When it rains, it pours, spider-wise. And I'm so glad because I was worried that I might start enjoying my life, you know? Anyway, tonight during a Netflix Instant screening of an embarrassingly 90s teen romcom I stumbled blindly into my bathroom mirror to inspect my facial situation when what should appear in my shower but a GIGANTIC ARACHNID. And it was just far enough away in the corner that it was going to have to be one of those get-on-all-fours terminations that I always find especially hideous. Therefore, I calmly and gracefully weighed my murdering options.
Option 1: Clorox
Yes, Clorox, which I had employed on my shower floor not 8 hours earlier suddenly became a powdery instrument of death.
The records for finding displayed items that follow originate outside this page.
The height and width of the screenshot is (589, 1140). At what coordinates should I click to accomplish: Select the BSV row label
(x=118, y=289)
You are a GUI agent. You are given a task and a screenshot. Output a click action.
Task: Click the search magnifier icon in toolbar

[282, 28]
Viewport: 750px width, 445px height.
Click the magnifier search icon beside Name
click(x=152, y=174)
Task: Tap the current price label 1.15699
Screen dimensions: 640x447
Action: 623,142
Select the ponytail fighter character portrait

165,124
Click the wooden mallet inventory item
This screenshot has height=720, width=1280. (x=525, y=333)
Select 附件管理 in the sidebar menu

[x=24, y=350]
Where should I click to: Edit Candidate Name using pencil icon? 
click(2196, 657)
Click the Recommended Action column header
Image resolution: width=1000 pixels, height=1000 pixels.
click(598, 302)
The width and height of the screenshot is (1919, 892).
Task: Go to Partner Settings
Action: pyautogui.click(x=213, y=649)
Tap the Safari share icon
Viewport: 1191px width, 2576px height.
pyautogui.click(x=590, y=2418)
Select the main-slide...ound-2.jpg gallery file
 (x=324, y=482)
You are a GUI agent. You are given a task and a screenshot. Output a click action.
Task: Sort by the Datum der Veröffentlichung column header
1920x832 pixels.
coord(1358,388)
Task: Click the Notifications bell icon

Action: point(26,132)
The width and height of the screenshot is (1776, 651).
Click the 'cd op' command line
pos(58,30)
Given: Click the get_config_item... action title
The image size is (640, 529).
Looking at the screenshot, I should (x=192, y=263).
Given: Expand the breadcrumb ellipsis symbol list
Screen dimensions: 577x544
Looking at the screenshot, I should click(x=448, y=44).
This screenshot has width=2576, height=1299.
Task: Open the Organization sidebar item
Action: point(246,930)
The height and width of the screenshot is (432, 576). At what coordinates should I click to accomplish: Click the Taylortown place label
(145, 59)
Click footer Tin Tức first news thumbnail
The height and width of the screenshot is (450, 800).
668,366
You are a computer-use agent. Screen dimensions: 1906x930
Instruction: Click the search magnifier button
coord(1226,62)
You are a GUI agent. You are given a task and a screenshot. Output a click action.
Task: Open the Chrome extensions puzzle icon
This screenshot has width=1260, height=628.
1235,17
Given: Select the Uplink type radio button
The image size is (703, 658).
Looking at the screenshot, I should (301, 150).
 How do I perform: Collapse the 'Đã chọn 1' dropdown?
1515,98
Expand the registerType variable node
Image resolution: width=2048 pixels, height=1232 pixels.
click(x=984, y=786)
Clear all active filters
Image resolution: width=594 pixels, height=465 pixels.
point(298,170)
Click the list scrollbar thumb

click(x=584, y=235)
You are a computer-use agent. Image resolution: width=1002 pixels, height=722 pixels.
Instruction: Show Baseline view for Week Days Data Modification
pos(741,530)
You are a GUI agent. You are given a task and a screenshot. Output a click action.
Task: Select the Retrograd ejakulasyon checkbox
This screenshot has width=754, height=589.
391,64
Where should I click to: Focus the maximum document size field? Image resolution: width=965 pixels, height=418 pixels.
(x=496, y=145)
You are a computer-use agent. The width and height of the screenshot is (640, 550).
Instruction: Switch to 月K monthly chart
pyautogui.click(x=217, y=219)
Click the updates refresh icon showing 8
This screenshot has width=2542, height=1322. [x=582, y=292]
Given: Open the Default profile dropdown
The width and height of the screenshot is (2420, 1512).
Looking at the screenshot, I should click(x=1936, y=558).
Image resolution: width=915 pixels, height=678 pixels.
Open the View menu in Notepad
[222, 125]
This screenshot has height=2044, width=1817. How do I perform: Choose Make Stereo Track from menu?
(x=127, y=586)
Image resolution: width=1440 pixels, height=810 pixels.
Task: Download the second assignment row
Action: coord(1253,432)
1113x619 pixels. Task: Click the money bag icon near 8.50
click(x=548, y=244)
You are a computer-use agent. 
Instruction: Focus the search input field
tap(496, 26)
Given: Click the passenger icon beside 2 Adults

I dumped a large blue amount in the corner, knocking Wiggles to the ground. Sigh.
Option 2: Water
Obbviously. On went the shower and a lot of general sloshing happened but Wiggles had obviously graduated from Water University with a degree in Survival so it didn't do much for anybody.
Option 3: Force
By this time I was pretty upset and Freddie Prinze Jr. was realizing he really loved her in the background and so it was business time. Desperate flailing. Last breaths. Limb lossage...and the spider wasn't doing well either.
Aftermath: Guilt
After Wiggles wiggled into spider heaven I, shirt soaked, glasses fogged, CROSSED MYSELF and said "aahhhhh I'm sorry" over and over to the black and white tile of the universe. And then I realized I don't know how to correctly cross myself and it all got a little depressing.